2018年5月7日月曜日

記事紹介|未来を生きる子どもたちのため

たとえばウミガメがなぜ泣いているのか。子どもたちは知っています。ウミガメの未来は子どもたちの未来。未来を生きるのは、子どもたちなのだから。

リサイクルの“最終走者”といわれたその都市が「ごみ非常事態」を宣言したのは、1999年2月のことでした。名古屋市です。

ごみの処理量が年間百万トンを超え、市と市民はそれまでにない勢いで、分別や、リサイクルに取り組みました。その結果、二十世紀最後の二年で、処理量を23%、埋め立て量を47%、減らすことができました。

ここ数年の処理量は約60万トンで推移、安定しています。

でもそれで、ごみ問題が終わったわけではありません。

あれから20年、「次世代へつなぐ思い」というタイトルのDVDを制作し、今月、市内のすべての小、中、高校に環境教育の教材として配布する予定です。

オリジナルのエコソングやエコダンス…。とりわけ印象的なのが、市内の小学校で収録された4年生のモデル授業の模様です。

最初は国語。テーマは「海の環境」です。教科書は閉じたまま。先生がクラスに問い掛けます。

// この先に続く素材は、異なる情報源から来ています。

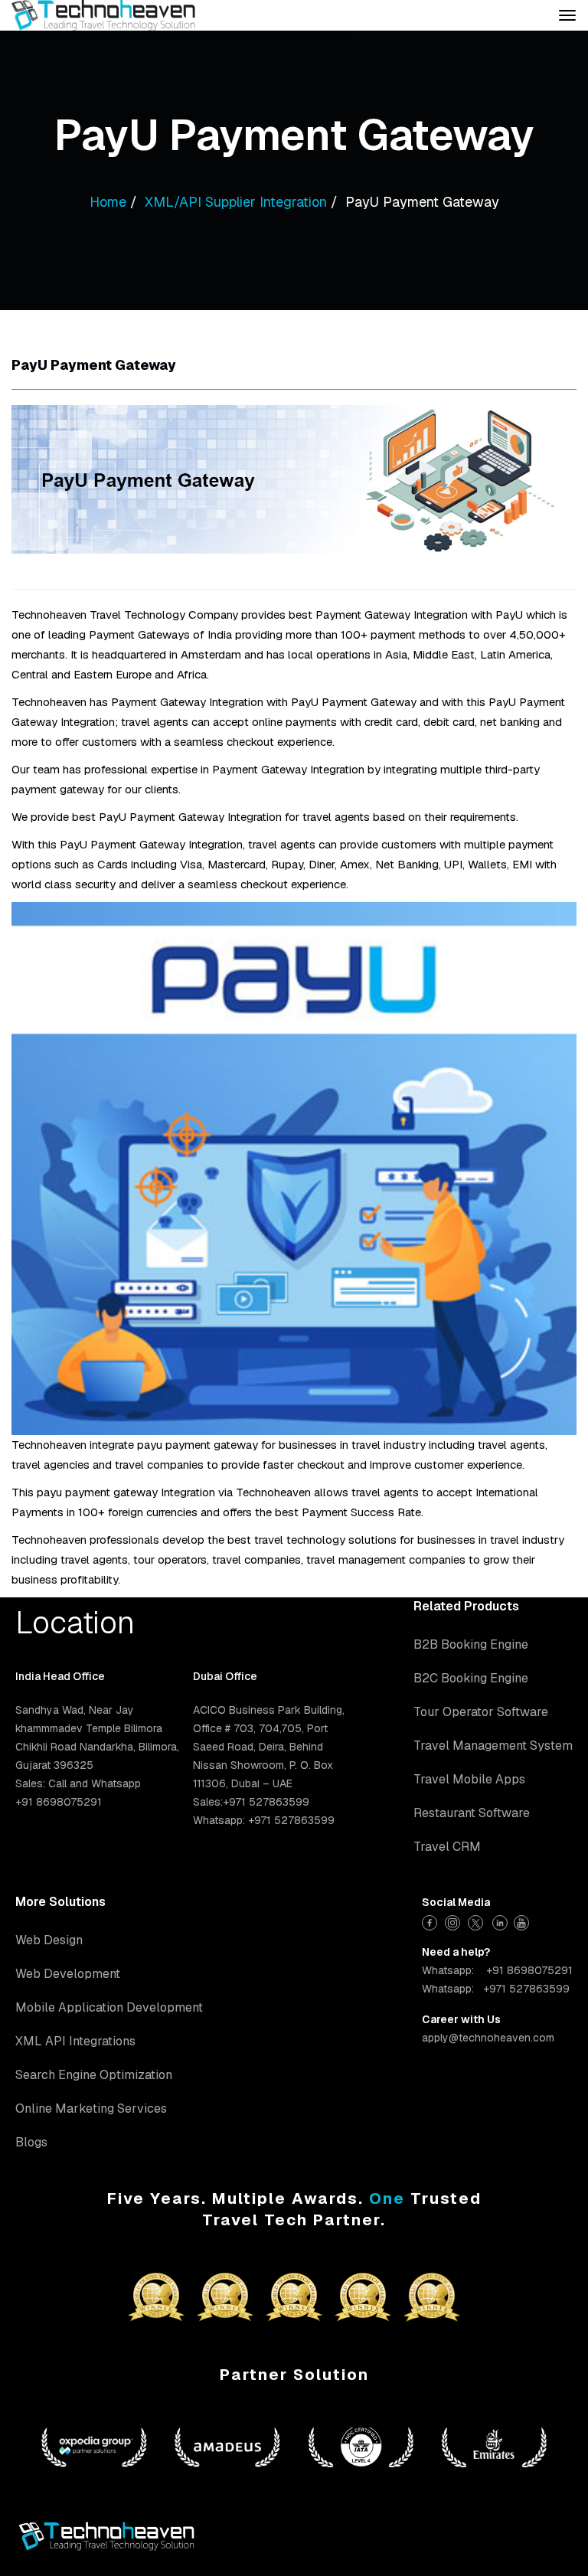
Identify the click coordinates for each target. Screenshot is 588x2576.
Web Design (49, 1940)
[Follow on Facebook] (431, 1920)
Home (108, 202)
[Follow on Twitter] (477, 1920)
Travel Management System (493, 1745)
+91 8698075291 (529, 1970)
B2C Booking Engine (470, 1678)
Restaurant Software (471, 1813)
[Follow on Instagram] (454, 1920)
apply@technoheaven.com (488, 2038)
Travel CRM (447, 1847)
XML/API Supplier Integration (236, 202)
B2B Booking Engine (470, 1644)
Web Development (67, 1974)
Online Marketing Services (91, 2108)
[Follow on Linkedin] (500, 1920)
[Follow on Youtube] (523, 1920)
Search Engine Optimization (93, 2075)
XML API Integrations (75, 2041)
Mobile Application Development (109, 2007)
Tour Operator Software (480, 1712)
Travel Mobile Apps (469, 1779)
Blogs (31, 2142)
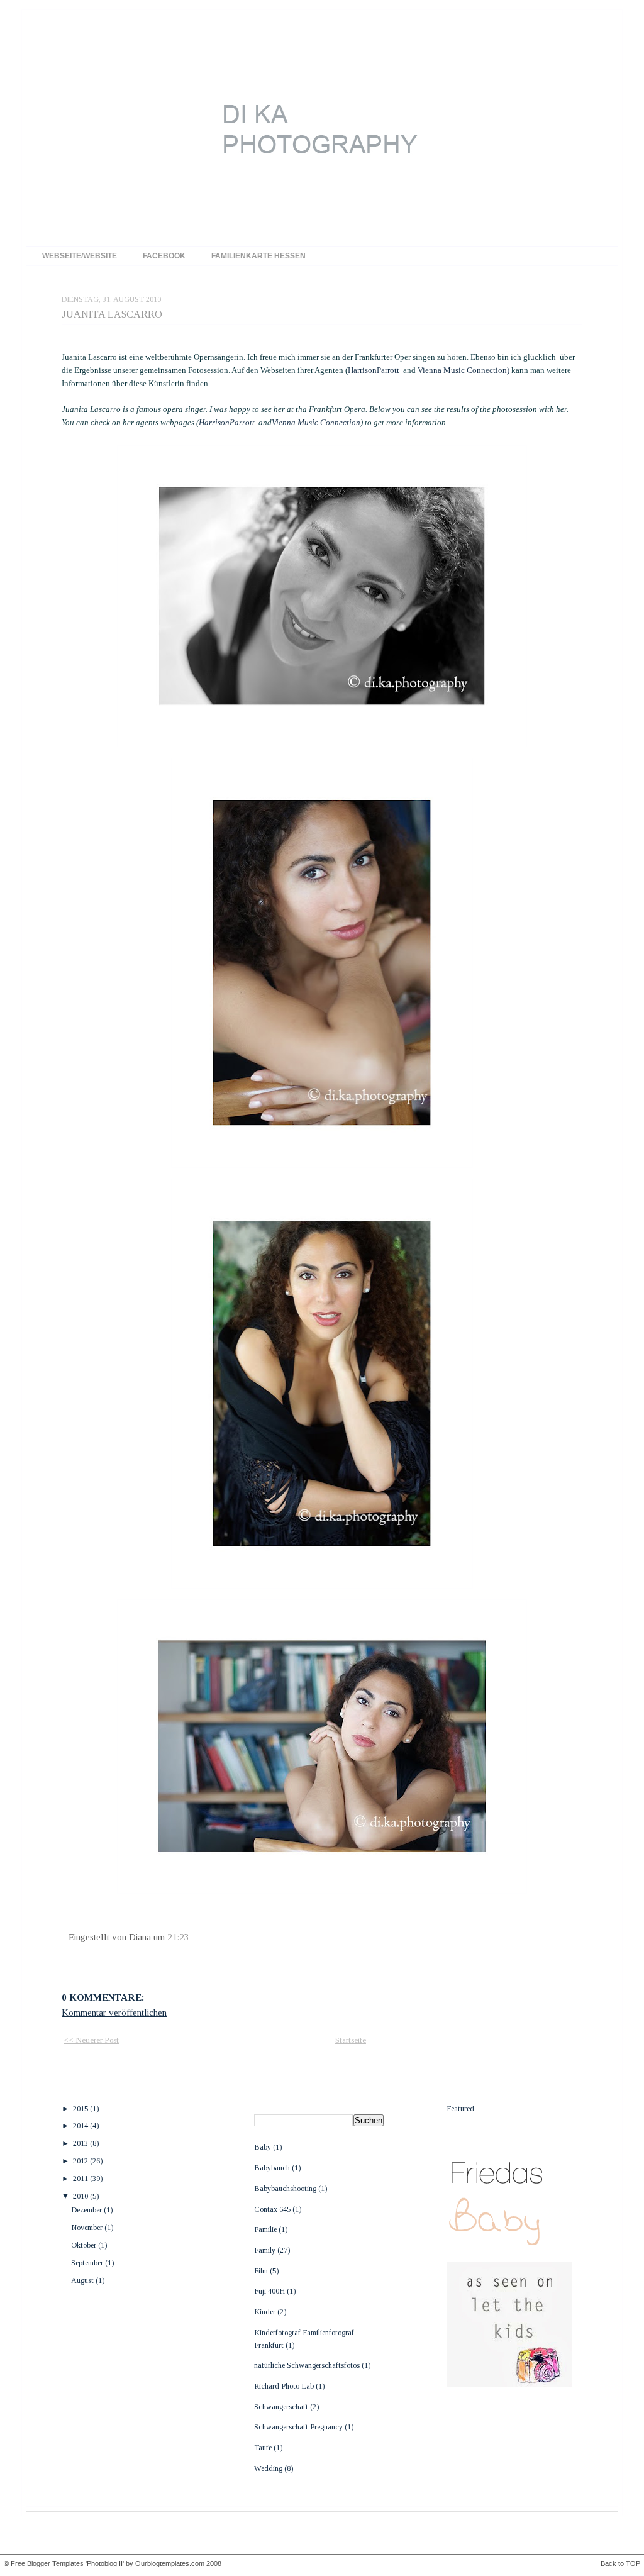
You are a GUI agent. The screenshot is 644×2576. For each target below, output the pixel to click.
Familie (266, 2229)
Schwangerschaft (282, 2406)
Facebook (164, 256)
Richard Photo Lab (285, 2386)
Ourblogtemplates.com (169, 2563)
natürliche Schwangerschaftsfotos (308, 2365)
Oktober (84, 2245)
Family (265, 2250)
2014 (81, 2125)
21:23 (178, 1937)
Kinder (265, 2311)
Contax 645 (273, 2209)
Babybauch (273, 2167)
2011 (81, 2178)
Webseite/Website (79, 256)
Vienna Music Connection (316, 422)
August (83, 2280)
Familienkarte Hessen (258, 256)
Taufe (264, 2447)
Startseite (350, 2040)
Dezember (87, 2210)
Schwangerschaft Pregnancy (299, 2427)
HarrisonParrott (375, 370)
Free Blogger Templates (47, 2563)
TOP (633, 2563)
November (87, 2227)
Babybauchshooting (286, 2188)
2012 (81, 2161)
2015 (81, 2108)
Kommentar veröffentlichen (114, 2012)
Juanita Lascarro (112, 314)
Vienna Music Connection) (463, 370)
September (88, 2262)
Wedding (269, 2468)
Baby (263, 2147)
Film (262, 2271)
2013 (81, 2143)
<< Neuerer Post (91, 2040)
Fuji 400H (270, 2291)
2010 (81, 2196)
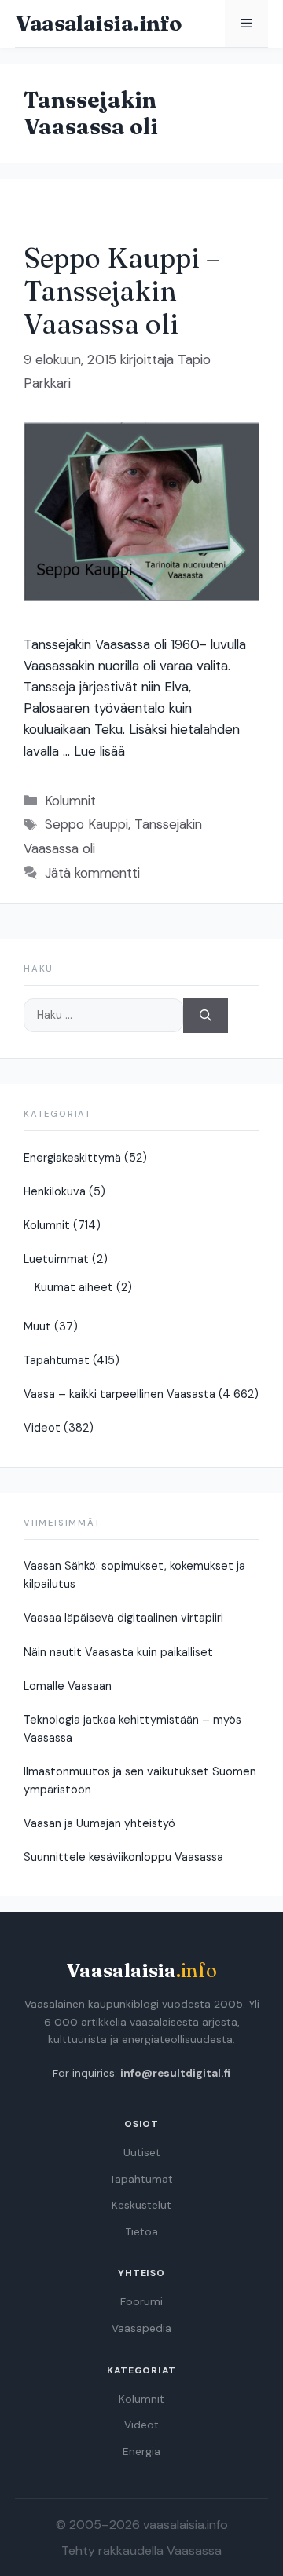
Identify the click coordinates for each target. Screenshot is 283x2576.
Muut (37, 1326)
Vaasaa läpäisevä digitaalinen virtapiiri (123, 1618)
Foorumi (141, 2301)
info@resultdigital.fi (175, 2073)
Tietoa (142, 2231)
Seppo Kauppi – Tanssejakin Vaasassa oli (122, 291)
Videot (42, 1428)
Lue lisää (99, 751)
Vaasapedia (141, 2328)
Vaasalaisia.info (98, 22)
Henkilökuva (55, 1191)
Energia (141, 2451)
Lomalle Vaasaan (68, 1686)
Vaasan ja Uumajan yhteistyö (99, 1823)
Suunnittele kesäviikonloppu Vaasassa (123, 1857)
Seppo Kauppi (86, 824)
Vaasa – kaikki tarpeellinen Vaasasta (119, 1394)
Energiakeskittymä (72, 1158)
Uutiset (141, 2152)
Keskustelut (141, 2205)
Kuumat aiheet (74, 1287)
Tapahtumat (57, 1360)
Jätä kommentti (92, 872)
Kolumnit (70, 800)
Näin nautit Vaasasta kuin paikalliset (118, 1652)
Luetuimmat (56, 1259)
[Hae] (205, 1016)
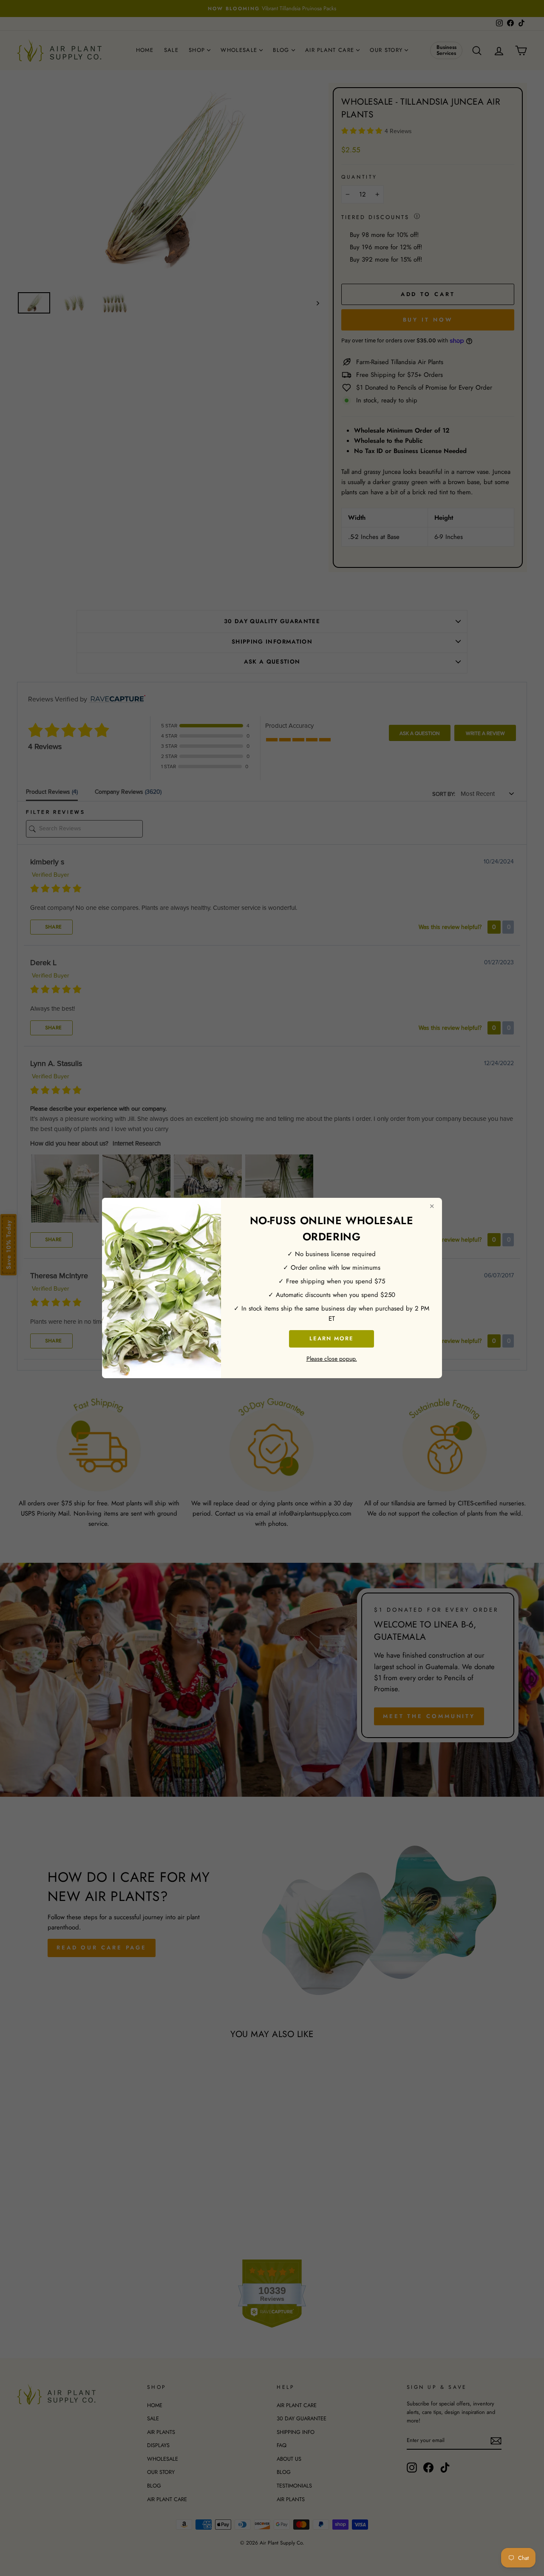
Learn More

「ウミガメは絶滅の恐れがある生き物です。なぜでしょう」

一斉に手が挙がり、一人の男子が答えます。

「人間が海にレジ袋なんかを捨てて、ウミガメが、それをクラゲと思って食べちゃって、のどにつかえて死んじゃう可能性もある」。正解です。先生が解説します。

「ここからあまり遠くない遠州灘の砂浜に、ある年一頭のオサガメの死体が打ち寄せられました。おなかを開くと、プラスチックのごみが34枚も…」

年間8百万トンのプラごみが海に捨てられると知って、みんな、「えー」と驚き、「かわいそう」と同情し、「ひどいよ」と怒ります。

環境に共感するチカラ

続いて体育、表現運動の時間です。ウミガメの生態を全身で表現します。体育館の中を所狭しと泳ぎ回る子どもたち。そこへ先生が本物のレジ袋をばらまいて「食べてみよう」と告げるのです。

子どもたちは「いやだ」「苦しい」と言いながら、表情をゆがめ、もがいて、悲鳴を上げる-。

「かわいそう」から「苦しい」へ、ウミガメになりきって、いつの間にか一人称に、傍観者ではなく当事者になっています。

小学4年の環境や命に対する想像力、共感力には脱帽です。

授業を終えてみんなで「思い」をしたためました。「どんな海でも30年後はきれいにする!」と。彼らはきっと、その約束を守ってくれることでしょう。

映像を見ながら思い出していたのが、あの伝説のスピーチです。

1992年6月、ブラジル・リオデジャネイロで開かれた国連環境開発会議(地球サミット)の本会議場。当時12歳の少女だった日系カナダ人四世のセバン・スズキさんが、世界の指導者を沈黙させた珠玉の言葉。

今日の私の話には裏も表もありません。なぜって、私が環境運動をしているのは私自身の未来のため。自分の未来を失うことは、選挙で負けたり、株で損をしたりするのとはわけが違うんですから。私がここに立って話をしているのは、未来を生きる子どもたちのためなのです-

今ごみを出し続ければ、そこに埋もれてしまうのは、未来を生きる子どもたち。資源をむさぼり続ければ、貧困や飢えにあえぐのは、子どもたち。今原発を減らさなければ、ふるさとを再び失う恐れがあるのは、子どもたち。この国が戦争のできる国になったら、戦場へ行くのは、子どもたち…。

私たち、大人ではありません。

いらかの波と雲の波

どうやら政治家の皆さんは、今を取り繕うのに忙しく、未来を語る余裕がありません。私たちには未来への想像力が足りません。

ウミガメ同様、こいのぼりが少なくなったといわれます。

もし押し入れにでも眠っていれば、今から揚げてみませんか。

そして想像してみてほしい。一番下の「小さいヒゴイ」が、何を夢見て、どこへ泳いで行こうとしているか。たまには、ゆったり。